For our kin, the victims we mourn,

for the demise of rationality, philosophy, enlightenment.

And we, by so doing, glorify and sanctify

the life we have been given.



     [1]New York, 1984.

     [2]Cambridge, 1984.

     [3]Writing and Rewriting the Holocaust, Bloomington, Indiana, 1988.

     [4]Young, p. 84.

     [5]When Young resorts to undefined terms, like "tradition," he must expect that, no matter what his intent, he conjures images of Sholom Aleichem's dancing Tevye.

     [6]Jacob Neusner, First Principles of Systemic Analysis: The Case of Judaism Within the History of Religion, Lanham, MD, 1987, pp. 35-36.

     [7]See Clifford Geertz, "Religion as a Cultural System," in Michael Banton, ed., Anthropological Approaches tot he Study of Religion, London, 1966, pp. 1-46 and the references assembled there on pp. 44-46.

     [8]P. 19.

     [9]P. 20.

     [10]Some recent books by Neusner related to the description of systems include, From Description to Conviction: Essays on the History and Theology of Judaism, Atlanta, 1987, The Systemic Analysis of Judaism, Atlanta, 1988, Canon and Connection: Intertextuality in Judaism, Lanham, 1987, Midrash as Literature: The Primacy of Documentary Discourse, Lanham, 1987, Ancient Judaism and Modern Category Formation: "Judaism," "Midrash," "Messianism," and Canon in the Past Quarter-Century, Lanham, 1986.

 

     [11]See Lyotard, La condition postmoderne, Paris, 1979 (The Postmodern Condition, Minneapolis, 1984).

     [12]See A. Rosenberg and G. E. Myers, editors, Echoes from the Holocaust: Philosophical Reflections from a Dark Time, Philadelphia, 1988, p. ix.

     [13]Cf. Young, pp. 109-112, for further discussion of Roth.

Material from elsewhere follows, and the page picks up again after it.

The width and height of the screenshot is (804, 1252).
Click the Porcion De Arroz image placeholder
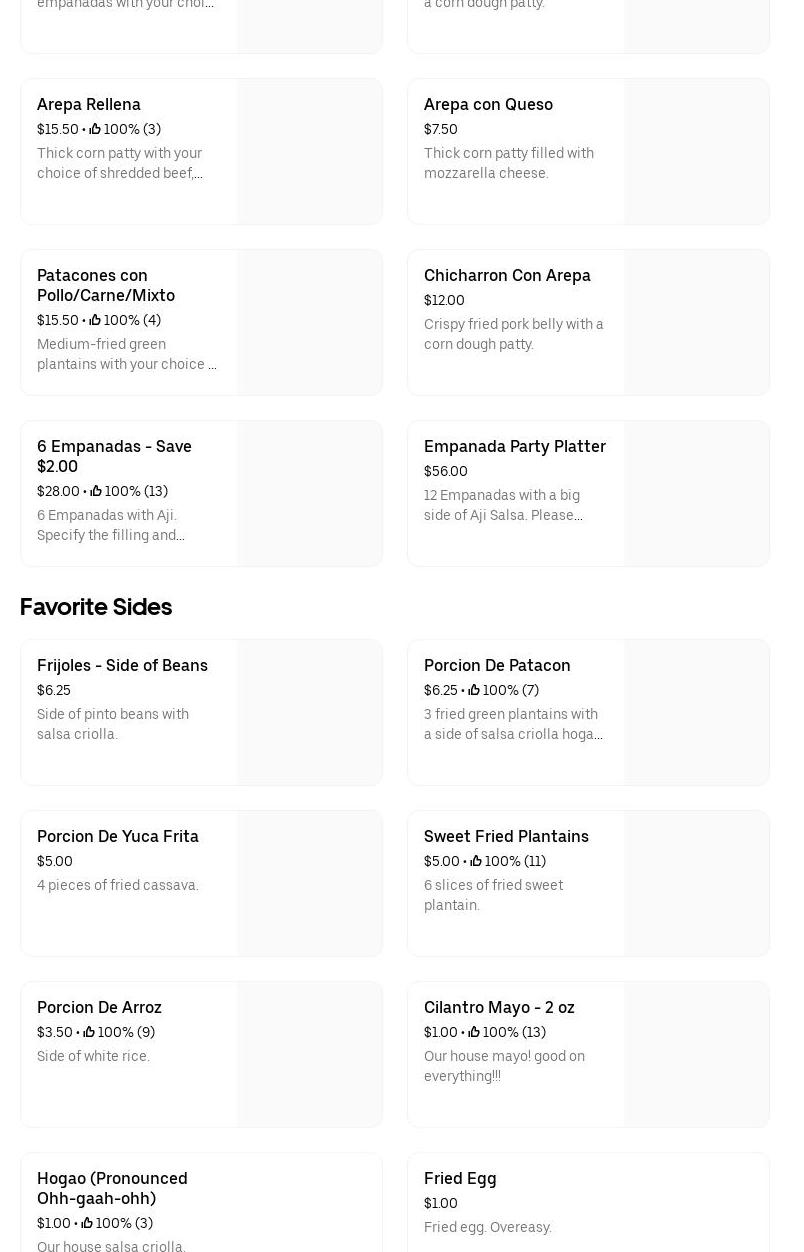click(x=309, y=1055)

     [14]New York, 1988, pp. 127-130.

     [15]Philip Roth, The Counterlife, New York, 1988, pp. 188-9.

     [16]Ibid., p. 193.

     [17]Roth has consistently shown an unwillingness to accept the classical representation in Judaism of the book of Lamentations, historical interpretation based on the notion of desecration. He has little sensitivity for that concept.

     [18]See Young's discussion (pp. 27-28) of two diaries, the one of Anne Frank, secular and assimilated, and the other of a Zionist youth, Moshe Flinker, for a sharp contrast of memories molded by varying systemic forces.

     [19]Mintz, op. cit., pp. 100-101.

     [20]New York, 1960.

     [21]Jules Harlow, personal communication, March 2, 1989. He adds that there are intentionally seventeen places named, signifying that life, represented by the Hebrew Chai, numerically eighteen," can never be complete, can never be the same, after such slaughter." This is not noted in the prayer book.

     [22]I cite the Kaddish of the Siddur Sim Shalom, ed. Jules Harlow, 1985, pp. 841-843. The more extensive Kaddish of the Martyrology of the Day of Atonement is not limited to communities and camps where the Jews were killed during the Second World War. It includes Kishinev, Hebron, Mayence, Usha and Jerusalem, places where Jews were slaughtered in other historical eras.

     [23]John Berryman, "The Imaginary Jew," in Recovery, New York, 1973, p. 252.